START Supplied records
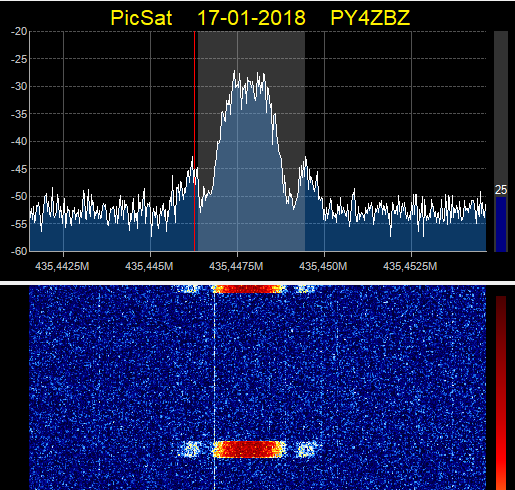Click the gray zoom slider track above 25
The height and width of the screenshot is (490, 515).
(501, 107)
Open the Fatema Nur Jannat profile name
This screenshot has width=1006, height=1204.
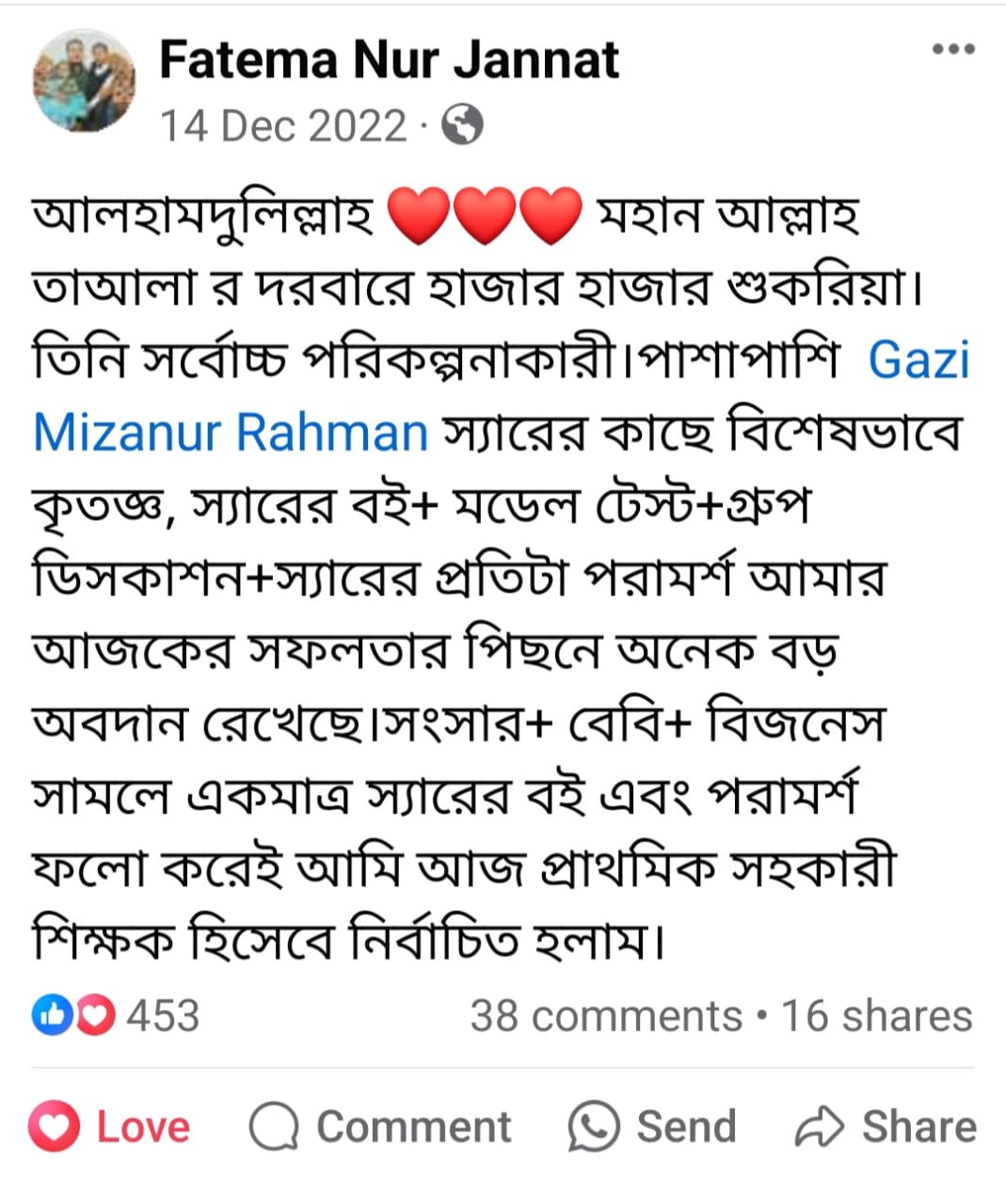(x=389, y=60)
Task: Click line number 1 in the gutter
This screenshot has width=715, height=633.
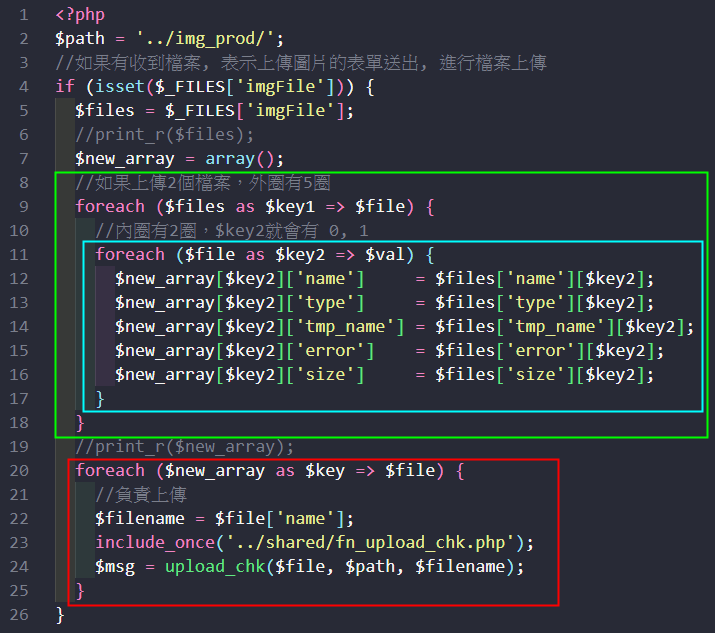Action: [24, 16]
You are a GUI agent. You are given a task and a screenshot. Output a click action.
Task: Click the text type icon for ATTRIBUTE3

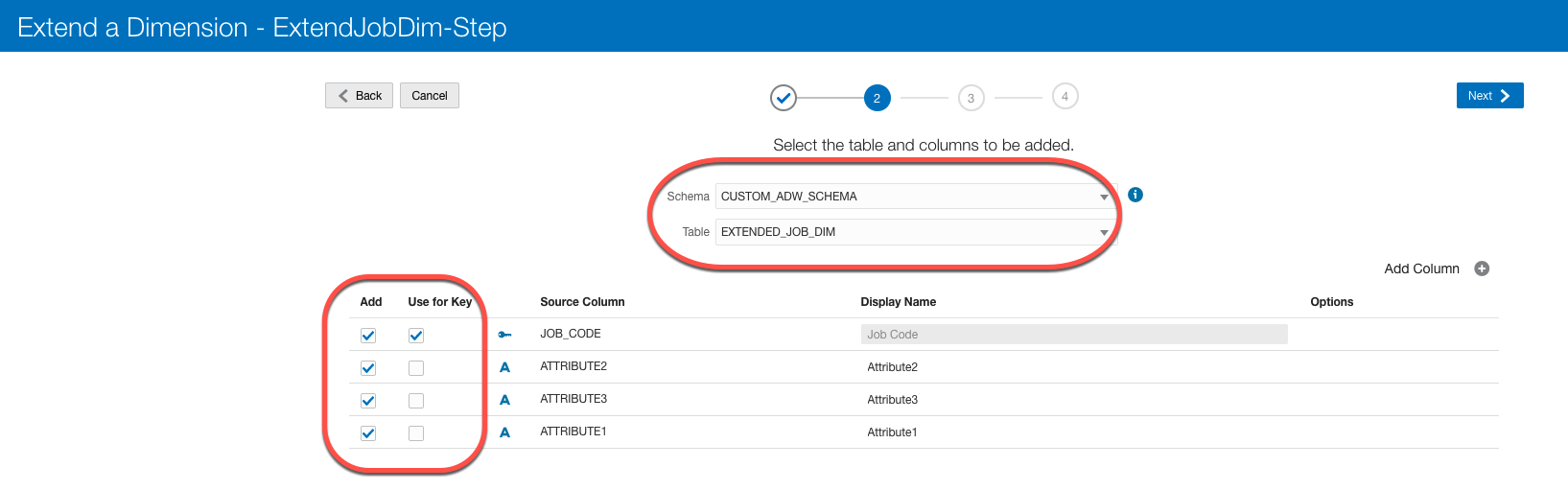point(504,400)
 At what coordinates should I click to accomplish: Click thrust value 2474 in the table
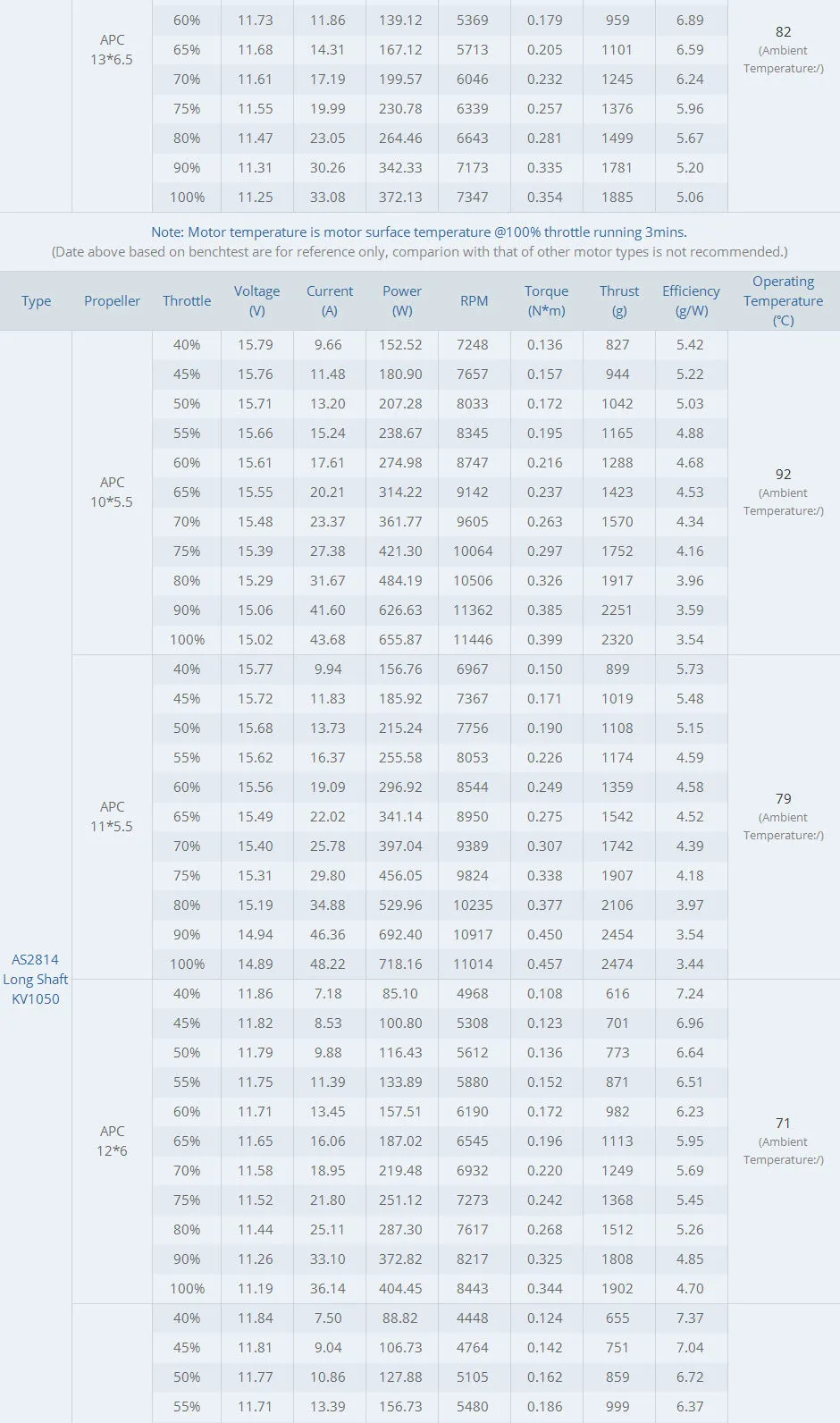[x=617, y=964]
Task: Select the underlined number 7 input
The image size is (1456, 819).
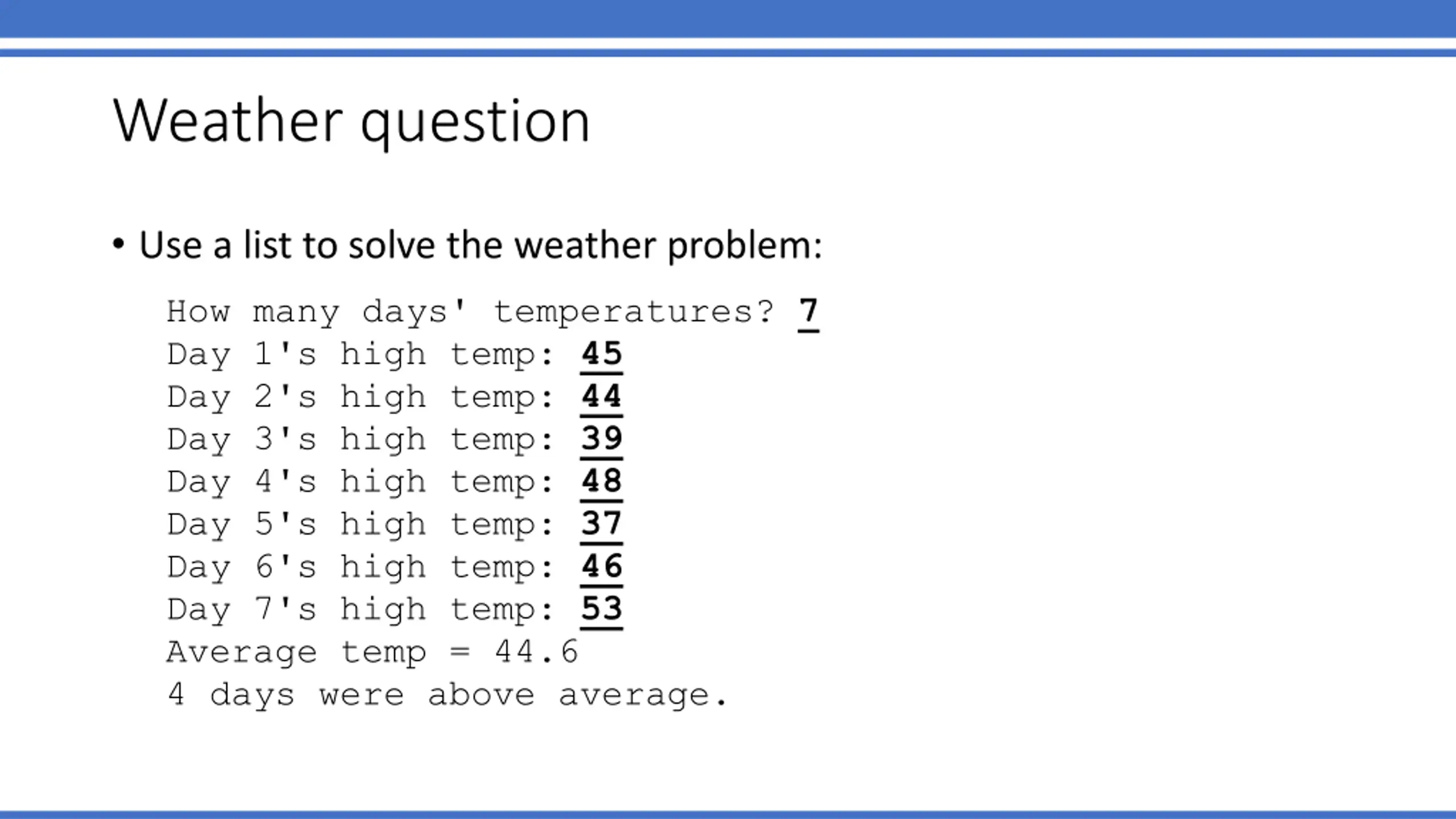Action: point(808,312)
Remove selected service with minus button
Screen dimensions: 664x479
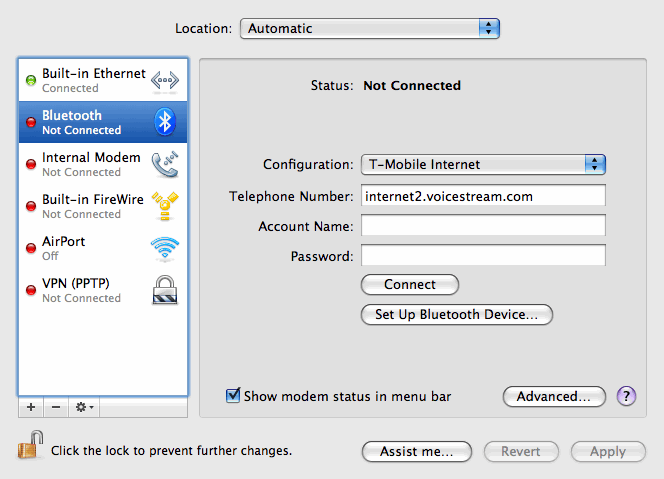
END Supplied records
Show me every line of the entries above that holds "number".

Task: Click line number 1 in the gutter
Task: Select the underlined number 7 input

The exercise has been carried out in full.